Despite Beachy-Quick’s frequent references to Keats, he admits following
our discussion of “Oaks” from Hopkins’ Diary, that to have these words tattooed
upon his body would perhaps aptly do justice to the magical language of poetic
inquiry that Hopkins attained in his observations, his explorations into the
laws of things.
4.     
As poets, we seek to do with language that which
Thoreau does with fire in an excerpt from his journal (31-May-1850) written 6
years after the event.  “That way went
the flames with wild delight, and we felt that we had no control over the
demonic creature to which we had given birth. 
We had kindled many fires in the woods before, burning a clear space in
the grass, without ever kindling such a fire as this.” 
5.     
Community Word Jam at the Old Hardware Store,
Patt Garrett, who earlier in the day guided us through time, trains, mines and whores at
the McCarthy-Kennicott Museum asks the audience if we want a story about
mothers or puppies?  Hands are raised,
it’s too close to count so Pat lets her grand-daughter in attendance
choose.  It’s a story about the puppies
and their owner a  terrifying, abusive,
pot-dealing man that lived next door in Barrow one winter long ago.  It’s not the fuzzy puppy story we’d
expected.  Expectations are distractions.  Winter in Alaska is a harsh story for all
involved, even puppies. Susanna Mishler shared a workshop piece from the Kenyon
Review Writer’s Workshop which lowered a bucket, hand over hand over rope, into
a deep well, drawing out darkness and “sweet abandon”.  Nabil Kashyap’s reading from his “My City
Year” column, shattered the room with laughter.

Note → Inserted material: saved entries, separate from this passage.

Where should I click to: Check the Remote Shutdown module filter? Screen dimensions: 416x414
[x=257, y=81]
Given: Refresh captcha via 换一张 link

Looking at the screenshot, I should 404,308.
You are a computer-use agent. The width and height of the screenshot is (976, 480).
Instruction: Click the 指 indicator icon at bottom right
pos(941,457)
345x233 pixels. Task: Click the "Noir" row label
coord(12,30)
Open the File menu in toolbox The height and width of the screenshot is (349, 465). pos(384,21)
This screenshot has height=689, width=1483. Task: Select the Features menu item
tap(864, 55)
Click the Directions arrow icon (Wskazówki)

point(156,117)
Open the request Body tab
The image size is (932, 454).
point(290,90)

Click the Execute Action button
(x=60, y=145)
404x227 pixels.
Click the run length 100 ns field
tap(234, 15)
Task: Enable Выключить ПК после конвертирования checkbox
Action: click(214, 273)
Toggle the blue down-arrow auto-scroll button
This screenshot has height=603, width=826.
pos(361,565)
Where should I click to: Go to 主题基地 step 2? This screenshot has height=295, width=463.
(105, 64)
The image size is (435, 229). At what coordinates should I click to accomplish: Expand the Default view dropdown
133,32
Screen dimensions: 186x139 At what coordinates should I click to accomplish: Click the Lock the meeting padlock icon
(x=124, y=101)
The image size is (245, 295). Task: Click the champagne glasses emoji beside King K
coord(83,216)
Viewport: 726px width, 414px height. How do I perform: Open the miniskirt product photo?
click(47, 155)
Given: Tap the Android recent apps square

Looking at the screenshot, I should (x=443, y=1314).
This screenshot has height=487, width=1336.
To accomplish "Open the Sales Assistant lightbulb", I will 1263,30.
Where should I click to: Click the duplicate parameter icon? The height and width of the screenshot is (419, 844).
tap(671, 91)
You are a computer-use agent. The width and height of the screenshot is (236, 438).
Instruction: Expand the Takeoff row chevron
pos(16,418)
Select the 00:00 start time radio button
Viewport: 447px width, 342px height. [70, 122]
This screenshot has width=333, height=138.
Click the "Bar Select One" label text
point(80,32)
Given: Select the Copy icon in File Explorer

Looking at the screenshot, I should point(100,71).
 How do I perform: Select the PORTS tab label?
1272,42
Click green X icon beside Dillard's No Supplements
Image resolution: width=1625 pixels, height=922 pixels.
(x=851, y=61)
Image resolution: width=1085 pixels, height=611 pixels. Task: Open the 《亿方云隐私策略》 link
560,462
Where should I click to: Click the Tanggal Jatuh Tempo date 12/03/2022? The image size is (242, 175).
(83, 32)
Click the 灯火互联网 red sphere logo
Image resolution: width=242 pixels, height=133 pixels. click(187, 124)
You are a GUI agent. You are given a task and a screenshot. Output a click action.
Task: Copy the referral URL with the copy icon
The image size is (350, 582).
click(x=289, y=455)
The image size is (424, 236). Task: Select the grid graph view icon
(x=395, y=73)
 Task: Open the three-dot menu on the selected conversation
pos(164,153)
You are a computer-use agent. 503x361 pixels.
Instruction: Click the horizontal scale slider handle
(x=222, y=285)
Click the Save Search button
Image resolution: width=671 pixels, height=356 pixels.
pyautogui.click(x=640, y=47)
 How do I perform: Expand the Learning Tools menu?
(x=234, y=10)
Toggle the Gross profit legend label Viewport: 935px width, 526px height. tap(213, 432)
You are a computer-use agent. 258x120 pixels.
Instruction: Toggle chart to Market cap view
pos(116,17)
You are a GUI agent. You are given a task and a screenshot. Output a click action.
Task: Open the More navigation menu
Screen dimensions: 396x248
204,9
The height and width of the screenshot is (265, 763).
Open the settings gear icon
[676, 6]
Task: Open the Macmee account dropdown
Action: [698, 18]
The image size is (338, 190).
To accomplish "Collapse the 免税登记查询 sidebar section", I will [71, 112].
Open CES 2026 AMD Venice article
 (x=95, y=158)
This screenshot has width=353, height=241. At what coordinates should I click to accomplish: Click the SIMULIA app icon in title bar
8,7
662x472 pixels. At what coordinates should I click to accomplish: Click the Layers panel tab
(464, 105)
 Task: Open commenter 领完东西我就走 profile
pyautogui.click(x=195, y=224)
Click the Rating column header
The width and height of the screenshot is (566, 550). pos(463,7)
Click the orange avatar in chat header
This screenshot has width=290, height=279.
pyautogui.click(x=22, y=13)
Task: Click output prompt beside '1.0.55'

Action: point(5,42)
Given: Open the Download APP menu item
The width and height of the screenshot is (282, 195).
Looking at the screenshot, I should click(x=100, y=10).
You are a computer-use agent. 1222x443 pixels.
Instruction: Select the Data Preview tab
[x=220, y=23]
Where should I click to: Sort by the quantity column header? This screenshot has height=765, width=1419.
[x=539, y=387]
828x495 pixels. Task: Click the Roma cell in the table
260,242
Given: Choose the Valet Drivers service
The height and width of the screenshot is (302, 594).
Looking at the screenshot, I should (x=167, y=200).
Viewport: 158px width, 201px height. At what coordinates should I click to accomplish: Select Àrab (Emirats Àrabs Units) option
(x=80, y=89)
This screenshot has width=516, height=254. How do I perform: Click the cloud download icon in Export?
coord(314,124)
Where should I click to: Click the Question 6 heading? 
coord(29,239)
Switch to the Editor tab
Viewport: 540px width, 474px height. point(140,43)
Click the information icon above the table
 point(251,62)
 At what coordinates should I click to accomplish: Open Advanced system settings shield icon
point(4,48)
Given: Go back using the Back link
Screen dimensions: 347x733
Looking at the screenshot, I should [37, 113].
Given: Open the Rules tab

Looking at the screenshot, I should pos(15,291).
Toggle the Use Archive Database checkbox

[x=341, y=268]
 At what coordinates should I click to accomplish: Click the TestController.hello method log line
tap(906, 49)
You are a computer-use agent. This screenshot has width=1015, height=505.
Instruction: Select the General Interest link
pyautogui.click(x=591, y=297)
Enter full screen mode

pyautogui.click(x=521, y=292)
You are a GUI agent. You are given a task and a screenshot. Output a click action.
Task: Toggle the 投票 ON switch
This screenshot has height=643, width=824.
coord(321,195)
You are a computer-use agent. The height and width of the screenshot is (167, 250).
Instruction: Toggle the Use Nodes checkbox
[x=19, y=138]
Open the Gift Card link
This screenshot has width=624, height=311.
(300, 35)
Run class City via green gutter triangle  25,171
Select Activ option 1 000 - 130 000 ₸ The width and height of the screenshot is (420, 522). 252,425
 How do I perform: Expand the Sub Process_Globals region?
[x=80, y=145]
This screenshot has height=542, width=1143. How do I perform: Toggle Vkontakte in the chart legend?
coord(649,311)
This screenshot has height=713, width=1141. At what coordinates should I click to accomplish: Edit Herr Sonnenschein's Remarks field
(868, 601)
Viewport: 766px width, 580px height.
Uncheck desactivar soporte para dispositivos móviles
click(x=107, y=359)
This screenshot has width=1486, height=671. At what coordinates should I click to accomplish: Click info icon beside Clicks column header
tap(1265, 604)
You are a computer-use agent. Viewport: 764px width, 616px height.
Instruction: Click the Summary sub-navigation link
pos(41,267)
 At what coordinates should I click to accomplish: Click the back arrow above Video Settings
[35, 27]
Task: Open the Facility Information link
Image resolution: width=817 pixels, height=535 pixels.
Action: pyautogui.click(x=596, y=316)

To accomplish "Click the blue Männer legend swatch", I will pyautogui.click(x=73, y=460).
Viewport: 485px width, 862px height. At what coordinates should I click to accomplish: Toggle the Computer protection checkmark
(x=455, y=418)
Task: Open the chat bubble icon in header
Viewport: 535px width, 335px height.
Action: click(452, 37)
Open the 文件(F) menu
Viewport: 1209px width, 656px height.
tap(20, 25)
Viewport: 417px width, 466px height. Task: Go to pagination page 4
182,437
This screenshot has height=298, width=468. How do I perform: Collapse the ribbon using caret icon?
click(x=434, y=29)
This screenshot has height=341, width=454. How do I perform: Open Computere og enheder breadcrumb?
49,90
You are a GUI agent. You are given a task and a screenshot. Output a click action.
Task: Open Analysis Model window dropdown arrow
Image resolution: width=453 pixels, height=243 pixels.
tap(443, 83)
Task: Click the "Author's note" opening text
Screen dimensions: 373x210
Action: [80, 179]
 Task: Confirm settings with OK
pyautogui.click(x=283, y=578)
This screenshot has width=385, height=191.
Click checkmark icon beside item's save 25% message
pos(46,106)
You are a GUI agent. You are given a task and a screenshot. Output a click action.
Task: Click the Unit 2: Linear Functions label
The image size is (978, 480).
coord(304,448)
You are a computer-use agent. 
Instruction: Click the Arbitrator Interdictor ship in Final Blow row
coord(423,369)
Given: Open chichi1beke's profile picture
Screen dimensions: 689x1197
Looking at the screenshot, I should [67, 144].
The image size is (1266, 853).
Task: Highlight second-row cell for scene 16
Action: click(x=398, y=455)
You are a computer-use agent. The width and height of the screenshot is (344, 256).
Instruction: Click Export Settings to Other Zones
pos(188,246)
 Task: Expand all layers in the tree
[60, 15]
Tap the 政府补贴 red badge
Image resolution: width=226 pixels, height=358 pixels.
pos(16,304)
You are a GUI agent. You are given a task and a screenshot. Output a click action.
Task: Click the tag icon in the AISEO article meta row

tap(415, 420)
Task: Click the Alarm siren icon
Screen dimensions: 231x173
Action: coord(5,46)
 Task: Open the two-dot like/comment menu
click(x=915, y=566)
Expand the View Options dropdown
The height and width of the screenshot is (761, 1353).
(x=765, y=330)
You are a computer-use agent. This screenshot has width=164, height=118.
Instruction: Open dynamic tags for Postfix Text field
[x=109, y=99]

Laughter requiring one to take
a deep breath, tell yourself, ‘it’s not that funny’ even though you find even your
dishonesty humorous and laugh harder yet in the face of it.  A town made of poems, stories and songs, a
few guitars and a big red cello.  A rapid
fire spoken-word song by Mickey Kenny again shifted the shape of the once
sunlit room, now darkening.  Words
filling the room even after the light had faded from it.  An unplugged event in the truest of
senses. 
6.     
 At the
lake shore, the poets, a small, contemplative army, armed with ink, eyes,
tendrils. Across the water, glacier in gravel veneer and above, Fireweed
Mountain.   This near shore, seed heads
of dryas octopetala, little Einsteins, grow wings and are moths and are poems
of a place. One poet, squinting so much glacier, so much glare cannot see
mountain but only a mountain shape hole between sky, between lake.  Rockfall, from glacier to lake, so many small
songs, mountain, rock, carving and uplift. 
Poet hears mountain but yet still does not see it, instead noticing tiny
caterpillars on boot laces.  Larva on
lace, how many life cycles roll through this meadow each summer?  On fingertip now, caterpillar, head lowered
in prayer to dryas, abdomen raised in peaked arch, tail grounded, or at least
fleshed.  Seeing now, that which was so
obvious as to be unseeable, fireweed mountain framed in the arc of caterpillar
body.    
7.     
After so much stimulation and sun, this
southeast Alaskan inevitably reacted.  To
what exactly is still unclear, but following a day of ambling on the Root
Glacier, imagination and mind roots coursing through the unseen sub-glacial
watershed of wonder, I was forced to bid farewell to this dear place, the non
sequitur of poets, to a place to be placed beyond place and head back to the
world and a steroid shot at the Glenallen Clinic. 
strangeness now systemic
blood-coursed through body, through earth
veining and rooting through dark
gathering strength
rising bloom, rash of pox
            (read more
of this poem, Veining
and Rooting
)
McCarthy
and the Wrangell Mountain Center offer a unique, uncharted environment in which
to immerse yourself in writing and
exploration. Don’t miss the 3rd
Annual Poetry Workshop next year. What I found really different about this
workshop was the single instructor/guide model and
am grateful to have had the chance to work with Beachy-Quick as well as with
the non sequiturs.     
***
Jonas Lamb is a librarian and
poet living in Juneau.  His work has been
featured in The Kent Collector, Tidal Echoes and several journals that
have since ceased publication as a result of publishing his work (Quirk, Raw
Ether). He is a strong believer in the
‘parenting is poetry’ mantra and is writing two young boy-poems called Finn and
Oscar Wilde. Read more at http://jonaslamb.wordpress.com 
Partial Reading List:
Celan, Paul.  “The
Meridian” from Collected Prose trans. by R. Waldrop
Christenson, Inger. “apricot trees exist” from Alphabet
Evans, K.L.  “Preface”
from Whale!
Hejinian, Lynn. 
“Strangeness” from The Language of Inquiry
Hopkins, Gerard Manley. 
“40: (Carrion Comfort)” and “41: ‘No worst, there is none.  Pitched past pitch of grief”” from Poems
(1918).
Hopkins, G.M.  “Oaks”
from Gerard Manley Hopkins’ Diary (1867).
Mandelstam, Osip.  “He
who finds a horseshoe” from Osip Mandelstam: Selected Poems trans. by
W.S Merwin.
Thoreau, H.D. 
“31-May-1850: I once set fire to the woods” and “20-May-??: Annuals,
which perish root and all” from Thoreau’s Journal. 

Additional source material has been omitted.